The human visual system is often depicted rather simplistically as the two eyes being connected to the thalami via the optic nerves and tracts and from there to the visual cortex in the back of the brain. However, in reality it is not that straightforward and is divided into various sub-tracts that connect with various other parts of the brain and brainstem. One such area is the magnocellular area of the parietal cortex (roughly above the ears). A prime function of this particular area is to monitor what is happening in our peripheral visual fields, an essential function in survival if you are a hunter but also potential prey to a larger predator.
We have a magnocellular area in each parietal cortex, each monitoring what is happening in the opposite peripheral visual field. However, recent research would suggest that it is the right magnocellular area that has executive control and decides if the stimulus in either visual field warrants our attention. We have all come across people who, when you are talking to them, have the habit of looking away and thereby breaking the all-important eye contact that we expect during an important conversation. In this situation you are either boring them to death or perhaps they have a retained defensive visual reflex.
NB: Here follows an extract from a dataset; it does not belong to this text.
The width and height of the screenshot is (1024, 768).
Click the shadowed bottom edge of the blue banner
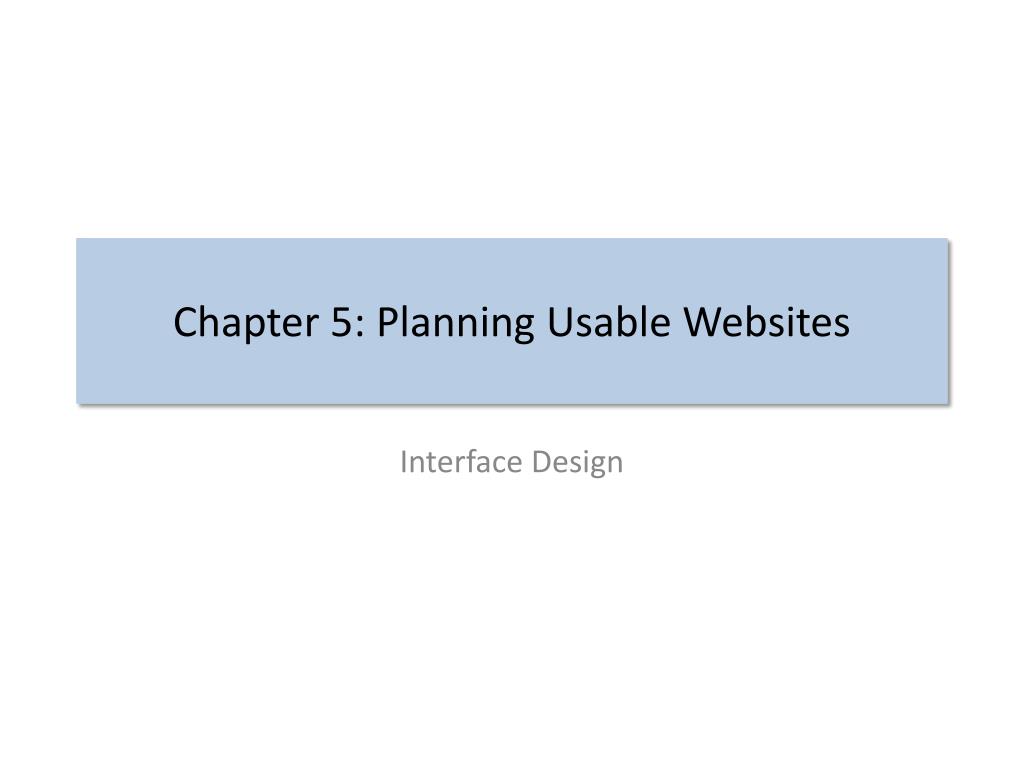[512, 404]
In the clinical situation we rely upon the case history as provided by the parents, but also a simple test which, although designed to check that the peripheral visual fields are functioning correctly, also serves as a very good indicator that the child has the retained visual reflex. The test involves the child sitting directly in front of the practitioner and staring at their nose while covering firstly the right eye and then the left. An isopter (i.e. an inverted cocktail stick) is then introduced slowly into the peripheral visual fields of each eye in turn from above, below, left and right. The child with a retained visual reflex finds it impossible to keep looking at the practitioner’s nose and looks at the isopter as soon as it become visible.
Many practitioners from various disciplines believe that retained reflexes should be treated by the provision of specific exercises often termed the ‘bottom-up’ approach. However, it is my personal belief that all retained reflexes are better treated by getting the brain to do what it should do naturally in a top-down approach. The treatment of this retained visual reflex could not be easier and works by getting the right magnocellular area to do its job properly in an adult discriminatory manner. To do this, all that is required is a Where’s Wally book and a simple computer-generated program.
The Where’s Wally book is placed upright immediately to the right of a computer screen and the child sits in front of the book and has six minutes to find as many of the characters and objects as possible. The computer program generates patterns on the screen the colours, size and frequency of which are specifically designed to stimulate the magnocellular cells of the right parietal cortex. The treatment is carried out at home on a daily basis for a period of eight weeks, after which the child is reassessed in clinic. Generally speaking a significant improvement in the child’s ability to fixate on the practitioner’s nose is seen in eight to twelve weeks.
When treating children with any learning or behavioural issues it is essential to provide dietary advice, suggest supplementation with quality omega 3- & omega-6, together with vitamins and minerals at age appropriate doses and provide a treatment regime specifically tailored to the child’s unique needs.